# Old thread Do you have guinea pigs?



## NeptunesMom (May 4, 2012)

I posted about my neurological guinea pig on another thread. But, it made me wonder... who else is a guinea pig slave? I have three. 

First I found Clementine at PetCo in March 2009. She was a little black abby and I fell in love with her. I knew nothing about guinea pigs, but I brought her home. Soon, I learned that she would do best with a friend. So, I set off to adopt her a friend. My local rescues were not all that helpful, so I went to CL looking for "accidents". I found a little orange abby about 45 miles north of me who was a few months younger than Clementine. She was part of an accidental litter. I went and got her the next day.  I named her Odette (after the Swan Princess movie, which was my favorite as a child). 
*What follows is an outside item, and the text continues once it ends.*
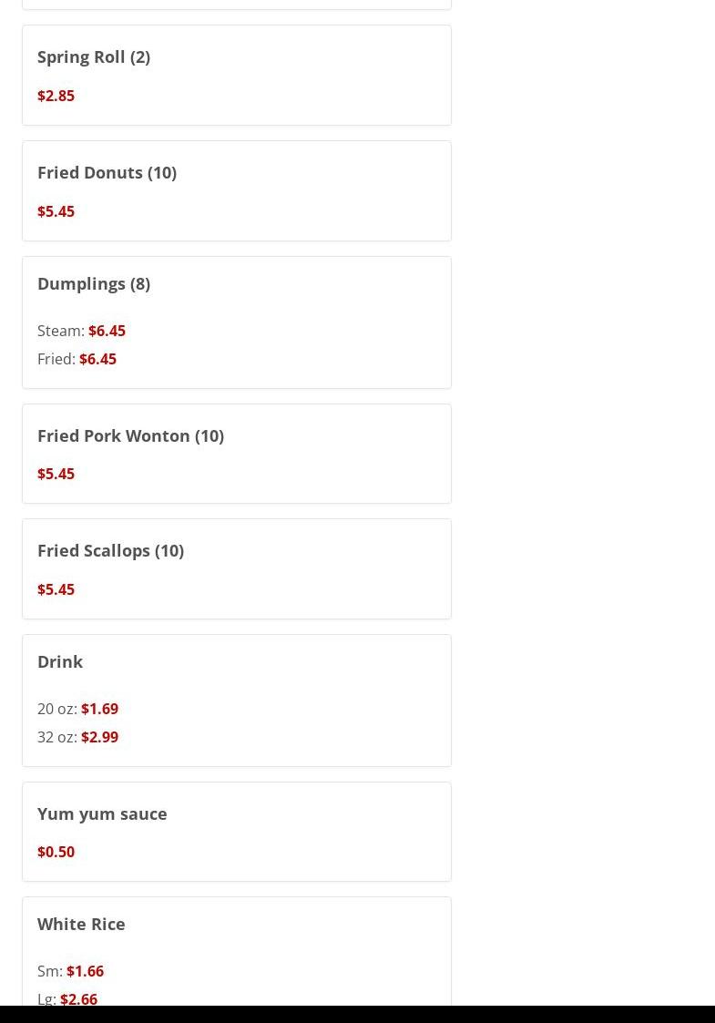Click the $2.85 Spring Roll price
Screen dimensions: 715x1023
click(x=56, y=96)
Three years have passed and this past weekend my guinea pig family expanded with the addition of my little rescue Indiana (named after Indiana Jones, yes she's a girl). She is a tortoise shell American. She's a special needs pig, but we're already getting to know each other and work around her issues. 

That's my guinea pig family. Lets hear about yours.


----------



## Indigo Betta (Sep 27, 2012)

i've googled tortoise shell American guinea pigs and seen they are a very pretty breed
do you have any photos of her i would love to see her :-D

i have three guinea pigs and am a bit of slave to them heres a photo of them they are all dolly mixtures their names are Tammy Dolly and Peppa


----------



## Kuro (Dec 24, 2012)

i have three right now all female two are tri color(chocolate, orange, and white) shorthair/silkie crosses that are sisters named Snickers and Reese's and a red texel cross whos a month young then the sisters and is named Twix

about a year ago i had 7 females but it got really expensive to feed that many so i found the great homes...but i started to miss them and their noises so three weeks ago i set my 2x5(72"Lx30"W) C&C cage back up and and scoured the local online classifieds and found and ad listing 3 small female pigs so i jumped on it and got them.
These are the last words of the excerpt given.